I decided to write this blog article on credit scoring after noticing the number of questions I got about this topic from family and friends. Demystifying credit scoring is an important part of your financial health and this article will get you started. I will be compiling a whole series on credit that will cover various topics in-depth.
What Is Credit Scoring?
Simply put, credit scoring is one method banks use to measure credit risk in consumer lending. Since credit scoring is all about risk prediction it is important to remember that the score is only focused on ensuring banks can adequately price risk. It is important to keep this in mind as at times actions that may increase your credit score may not be in your best interest.
A Word of Caution
The most popular model for Credit Scoring was invented by Fair Issac and is marketed under the FICO brand. Since FICO scoring is the most popular model used in the consumer lending space the advice in this article will be focused on information geared towards the FICO scoring models. Alternative models, often regarded to as FAKO, won’t be discussed due to there being no real way of knowing what the model consists of.
Although the majority of consumer lending institutions use FICO scoring when determining your interest rate they are allowed to customize the model. As a result, your credit score can vary from institution to institution even without any material difference in your credit report.
What Is A Credit Score Composed Of?
According to Fair Issac a FICO Score is composed of the following weighted components:
|35%||Payment History||Late payments and collections|
|30%||Amounts Owed||Your utilization – How close your balances are to your credit limits.|
|15%||Account Age||Your Average Age of Accounts.|
|10%||New Credit||How often you’ve sought credit.|
|10%||Types of Credit||How diverse your types of credit are – such as having a mortgage and credit cards.|
FICO scores range from 350 – 850, with a score above 700 generally considered as “good” credit.

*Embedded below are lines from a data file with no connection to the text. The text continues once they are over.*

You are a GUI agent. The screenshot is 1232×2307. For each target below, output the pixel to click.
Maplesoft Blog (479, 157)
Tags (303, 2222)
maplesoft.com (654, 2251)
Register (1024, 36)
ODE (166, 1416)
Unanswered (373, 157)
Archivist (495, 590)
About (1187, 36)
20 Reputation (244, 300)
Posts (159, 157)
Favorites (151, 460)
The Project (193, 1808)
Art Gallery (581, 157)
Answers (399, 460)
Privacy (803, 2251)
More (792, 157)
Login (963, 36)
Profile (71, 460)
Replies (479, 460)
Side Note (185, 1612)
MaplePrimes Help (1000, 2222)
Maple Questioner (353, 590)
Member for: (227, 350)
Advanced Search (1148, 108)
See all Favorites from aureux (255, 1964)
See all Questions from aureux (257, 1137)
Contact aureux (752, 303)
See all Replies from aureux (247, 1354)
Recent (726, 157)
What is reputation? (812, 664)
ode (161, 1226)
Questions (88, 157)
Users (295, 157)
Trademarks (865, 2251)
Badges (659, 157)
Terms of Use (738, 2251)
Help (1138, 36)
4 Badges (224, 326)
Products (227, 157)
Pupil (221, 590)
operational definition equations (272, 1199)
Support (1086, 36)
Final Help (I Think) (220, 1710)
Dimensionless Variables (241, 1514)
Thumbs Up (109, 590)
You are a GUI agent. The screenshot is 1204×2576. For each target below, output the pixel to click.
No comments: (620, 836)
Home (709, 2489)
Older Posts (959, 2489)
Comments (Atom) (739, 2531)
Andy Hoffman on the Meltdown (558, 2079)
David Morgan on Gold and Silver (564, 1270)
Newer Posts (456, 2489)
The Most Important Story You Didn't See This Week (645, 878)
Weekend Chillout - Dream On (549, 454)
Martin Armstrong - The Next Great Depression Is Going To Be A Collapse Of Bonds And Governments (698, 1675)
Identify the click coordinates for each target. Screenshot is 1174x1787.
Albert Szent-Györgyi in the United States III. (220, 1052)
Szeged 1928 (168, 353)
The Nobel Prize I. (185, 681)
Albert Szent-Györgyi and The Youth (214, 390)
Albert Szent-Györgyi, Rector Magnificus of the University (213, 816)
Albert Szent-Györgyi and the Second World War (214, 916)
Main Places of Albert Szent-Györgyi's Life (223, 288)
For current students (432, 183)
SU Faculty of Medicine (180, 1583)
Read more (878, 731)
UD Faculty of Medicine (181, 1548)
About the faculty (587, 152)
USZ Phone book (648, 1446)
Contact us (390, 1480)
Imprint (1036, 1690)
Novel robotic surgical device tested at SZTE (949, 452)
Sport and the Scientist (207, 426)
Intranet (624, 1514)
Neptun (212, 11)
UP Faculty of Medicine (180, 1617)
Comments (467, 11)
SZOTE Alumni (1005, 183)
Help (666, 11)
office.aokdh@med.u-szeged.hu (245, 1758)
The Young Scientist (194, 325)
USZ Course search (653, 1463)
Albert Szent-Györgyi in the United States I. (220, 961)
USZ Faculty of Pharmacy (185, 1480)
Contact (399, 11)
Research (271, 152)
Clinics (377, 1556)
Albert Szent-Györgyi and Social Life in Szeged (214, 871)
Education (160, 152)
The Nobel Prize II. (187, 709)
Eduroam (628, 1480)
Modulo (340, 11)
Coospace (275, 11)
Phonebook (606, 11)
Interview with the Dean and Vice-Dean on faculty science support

This is the most important component of a credit score. It is also the hardest to change as the only cure for a poor payment history is time. As such, the most important thing to do to obtain and maintain good credit is to make on-time payments to any lenders you have. This seems to go without saying, but many people don’t understand the disastrous impact a single late credit card payment can have on their credit score and borrowing costs.
According to the Fair Credit Reporting Act negative information needs to be removed in the time frames specified in the below chart:
|Negative Information Type||Time to Removal||Note|
|Late Account (Non-Medical)||7 Years||The time is based on “date of first delinquency” not when it appeared on the report.|
|Medical Collections||10 Years|
|Public Records||10 Years||Chapter 13 Bankruptcy is 7 years.|
|Tax Liens||15 Years|
Positive information for active accounts can remain on your report indefinitely and closed paid accounts can remain for up to 10 years.
Utilization (Amounts Owed)
The second most important factor affecting your FICO score is your credit utilization. FICO scoring models look at both your overall utilization as well as your per card utilization. Ideally, you want to keep you utilization lower than 10% overall and individually to maximize your score.
There are a few important factors to know about utilization. The first is that it is not historically tracked so there is no need to follow this number until you are actively seeking credit. If you have high utilization and you’re actively seeking credit the easiest and biggest score boost will come from lowering your utilization. Another important factor for utilization is to be aware that it is tracked by the statement balance reported on your credit card statement. This is very important because if you’re like me and pay off your card balance every month you won’t get any extra points for doing so. FICO doesn’t care if you pay off 100% of your balance monthly or only pay the card minimum. Although this seems counter intuitive it makes sense. Remember, FICO is all about predicting your risk of default in the future. In that regard, having a large amount of liabilities are a risk. A job loss could theoretically ruin you.
Average Age of Accounts
Average age of accounts is a measure of how old your credit scoring data is. This is not the same age as your credit file itself. The older your credit scoring data the bigger the boost you’ll get from this component. Of course, the whole reason for this is to give more weight to reports that span a larger share of the user’s credit life.
Inquiries (New Credit)
Every time you actively seek new credit (such as applying for a credit card or mortgage) you’ll take a slight credit score hit. This hit will come from increased inquiries and can drop your score as much as 10%. All inquiries sit on your credit report for 2 years.
Due to the impact of applying for new accounts it is best to hold off on any new credit applications for 6-12 months before seeking any major loans (such as a mortgage). Failure to do so may result in a lower score at the time of application forcing you to incur higher borrowing costs or be declined altogether.
Account Mix (Types of Credit)
FICO scoring prefers you to have a mix of credit types, such as mortgage loans and credit cards. This is one of the smallest factors in your credit score and I don’t recommend seeking the perfect mix. You shouldn’t borrow money, especially in large fixed installment loans (like a mortgage), solely for credit scoring benefits. Without the right mix you may never reach a 850 score, but if you manage the other components you’ll have a score high enough to keep your borrowing costs low.